Every line of the entries below that includes "Enable" belongs in the answer, copied as written.

Start of SOURCE DATA

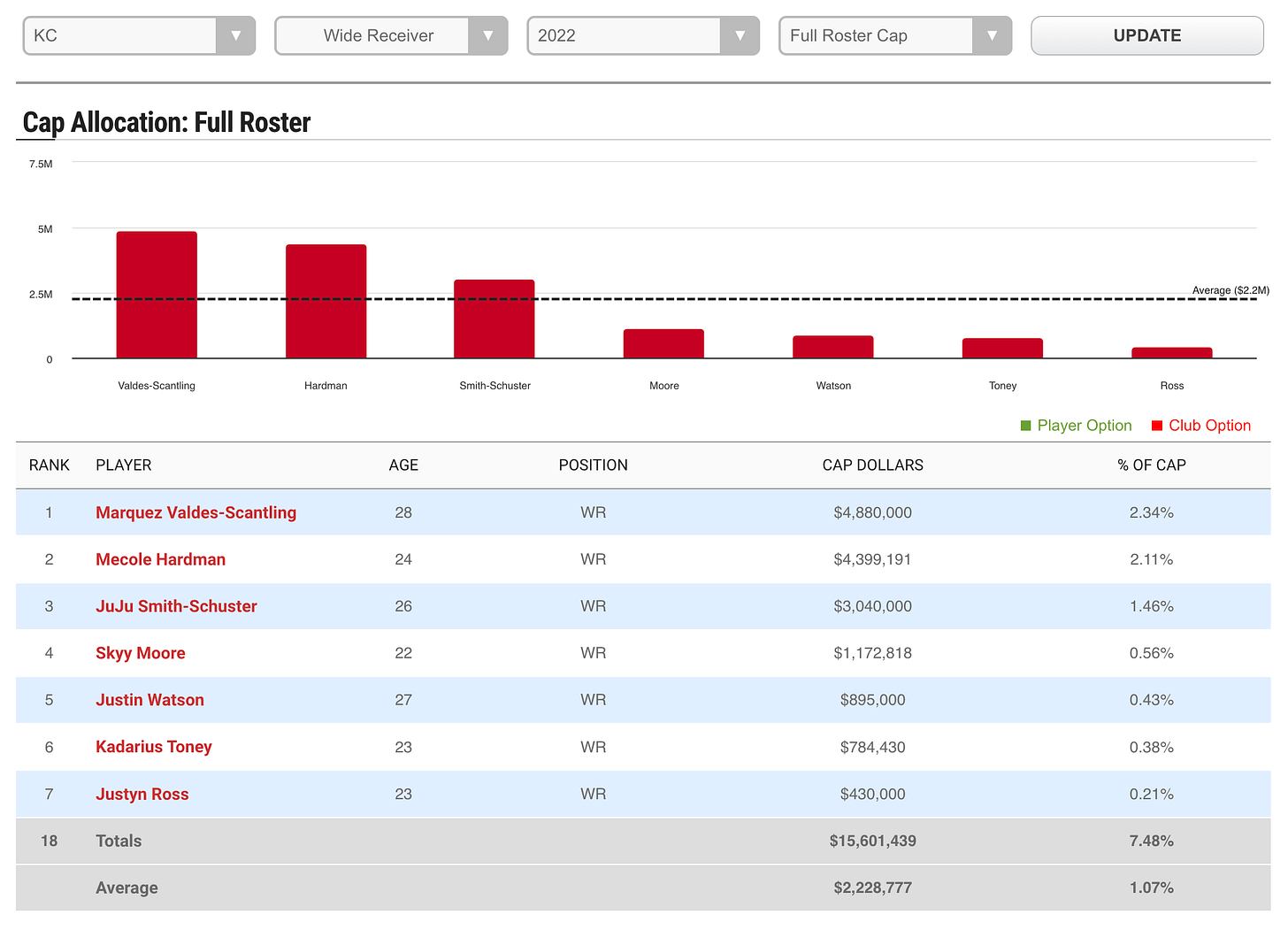Click the green Player Option legend square
The image size is (1288, 930).
1026,426
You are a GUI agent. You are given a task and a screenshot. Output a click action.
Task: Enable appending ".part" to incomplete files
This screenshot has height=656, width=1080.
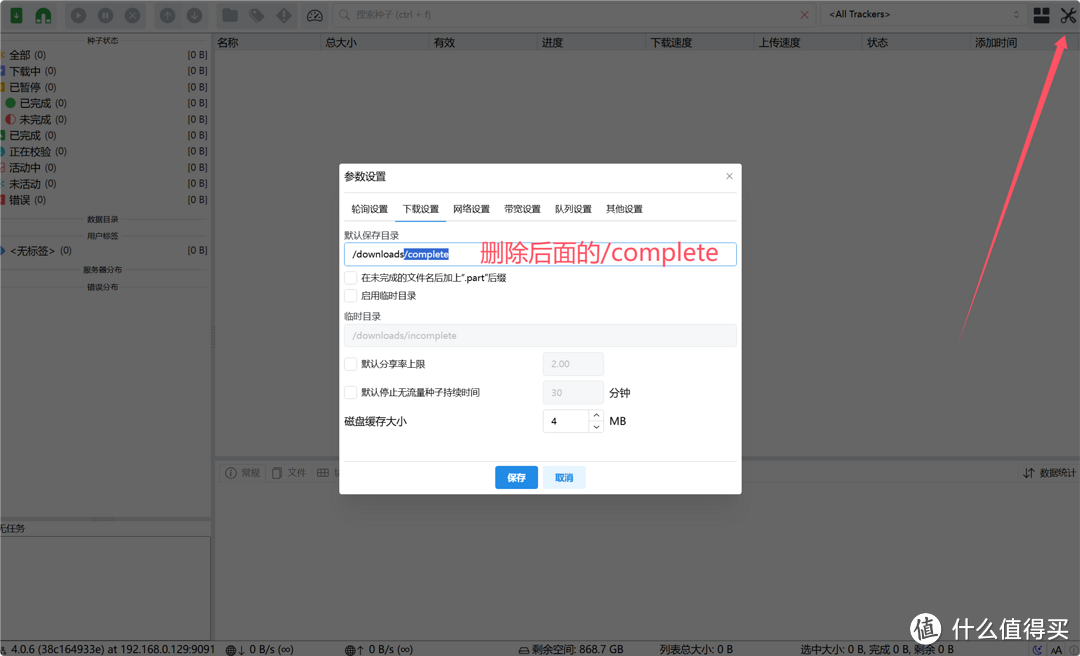click(x=351, y=278)
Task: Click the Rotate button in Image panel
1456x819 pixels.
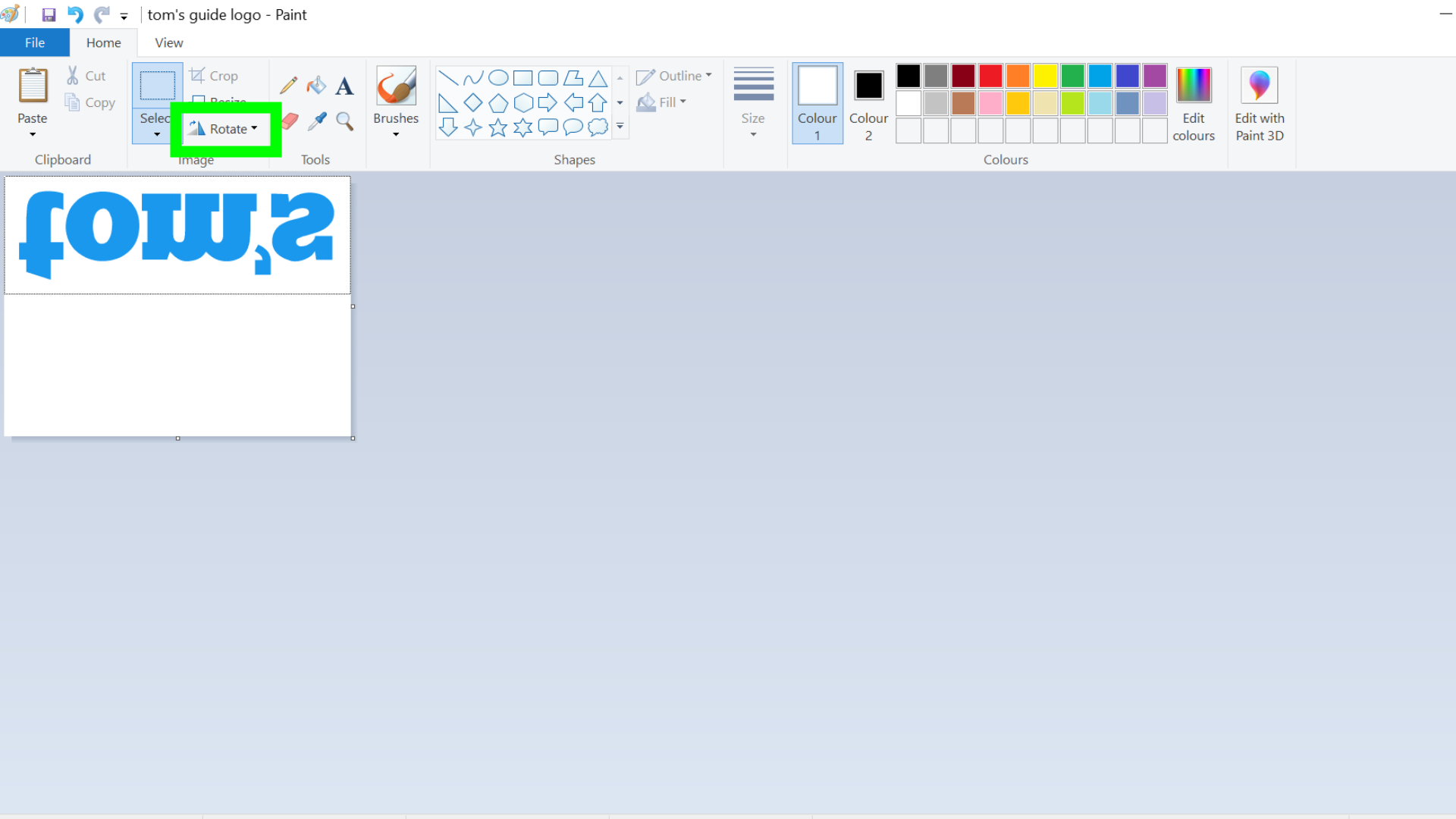Action: pyautogui.click(x=225, y=128)
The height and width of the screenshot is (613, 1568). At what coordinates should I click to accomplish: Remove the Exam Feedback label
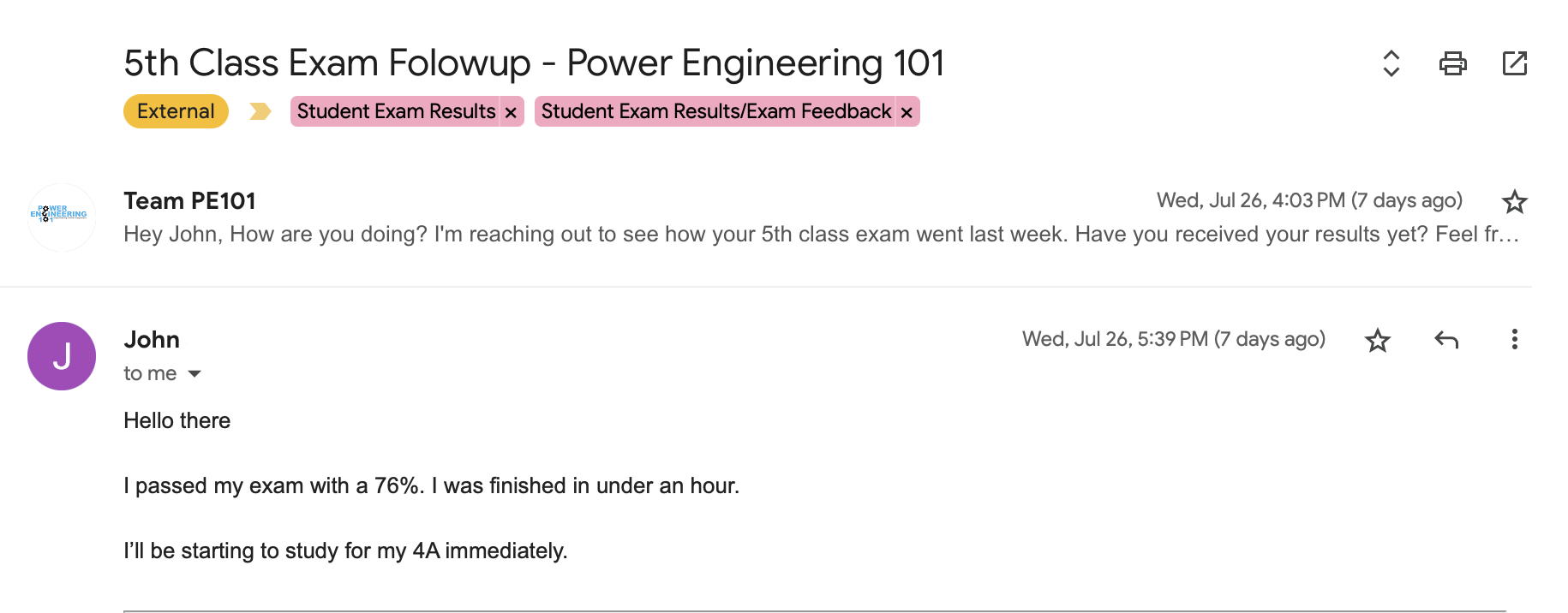coord(907,112)
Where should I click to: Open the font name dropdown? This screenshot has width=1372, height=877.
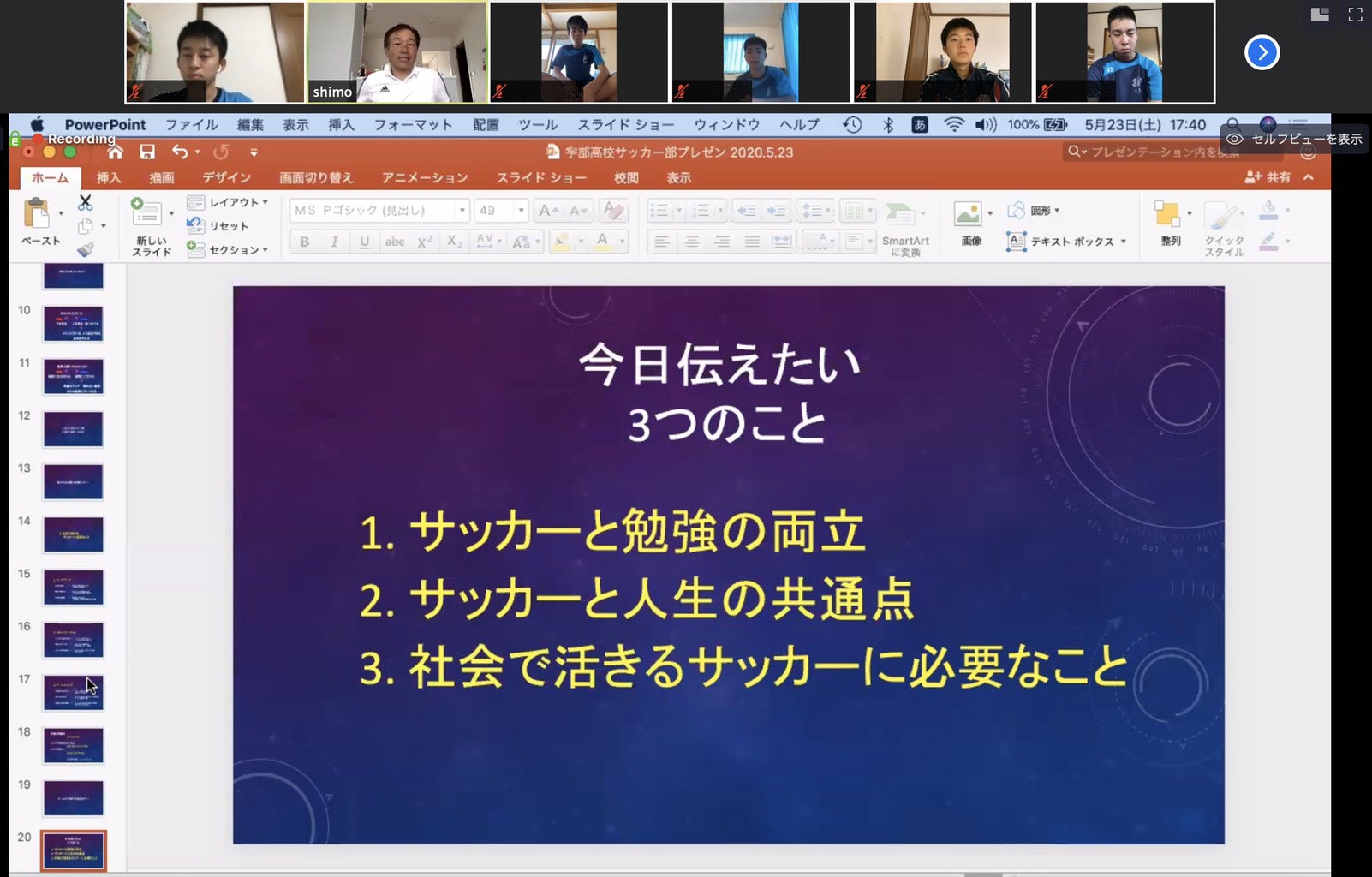pyautogui.click(x=462, y=211)
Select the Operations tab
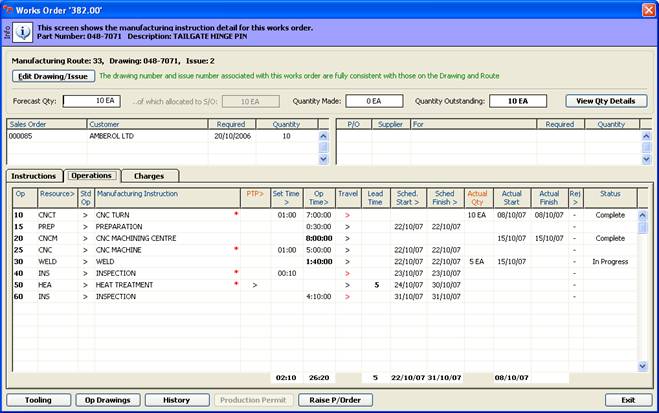The height and width of the screenshot is (413, 659). click(92, 176)
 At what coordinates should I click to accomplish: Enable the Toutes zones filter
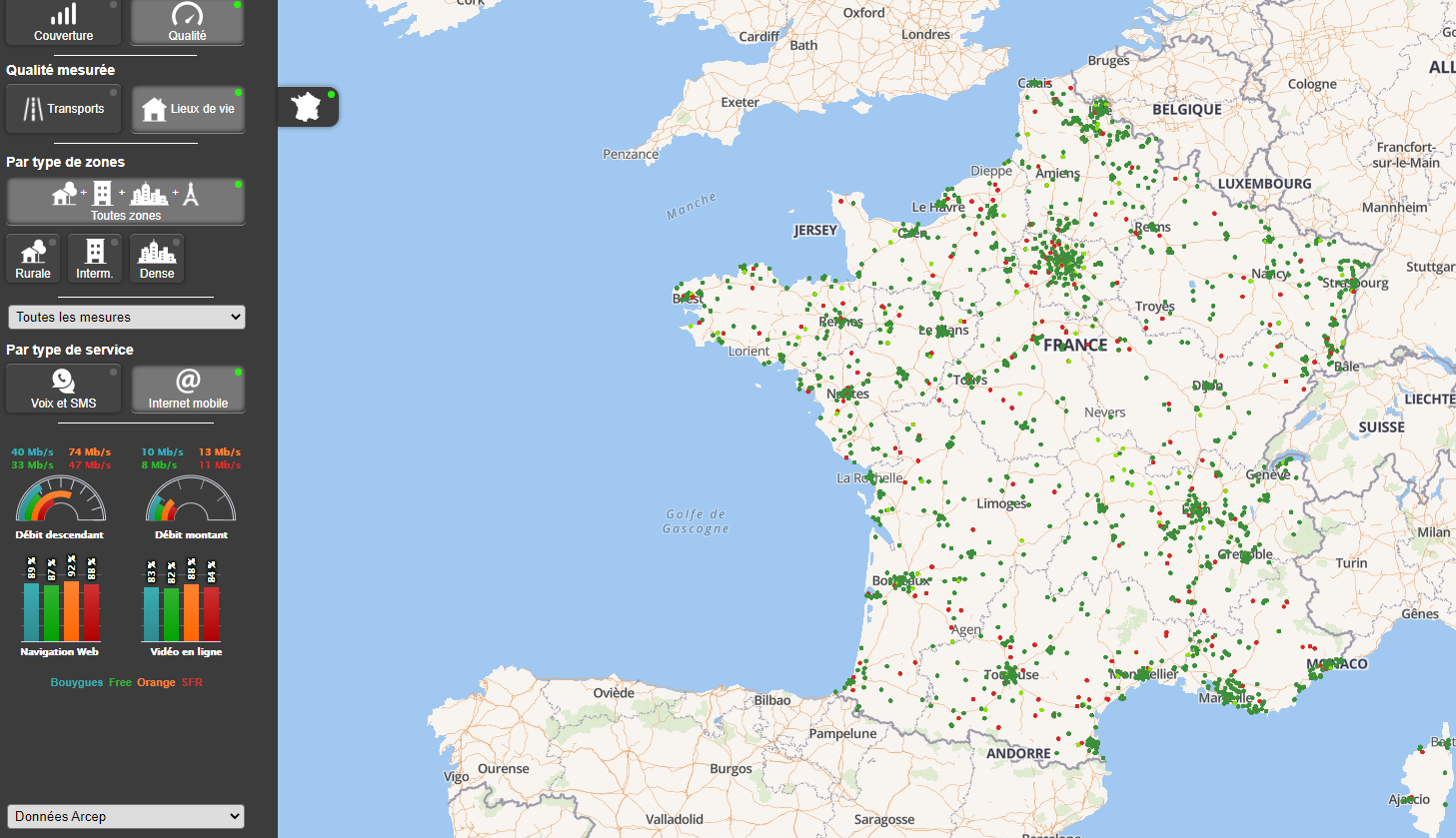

End of SOURCE DATA

RESPONSE.
Task: Enable appending ".part" to incomplete files
 At what coordinates should I click to accomplish: Enable the Toutes zones filter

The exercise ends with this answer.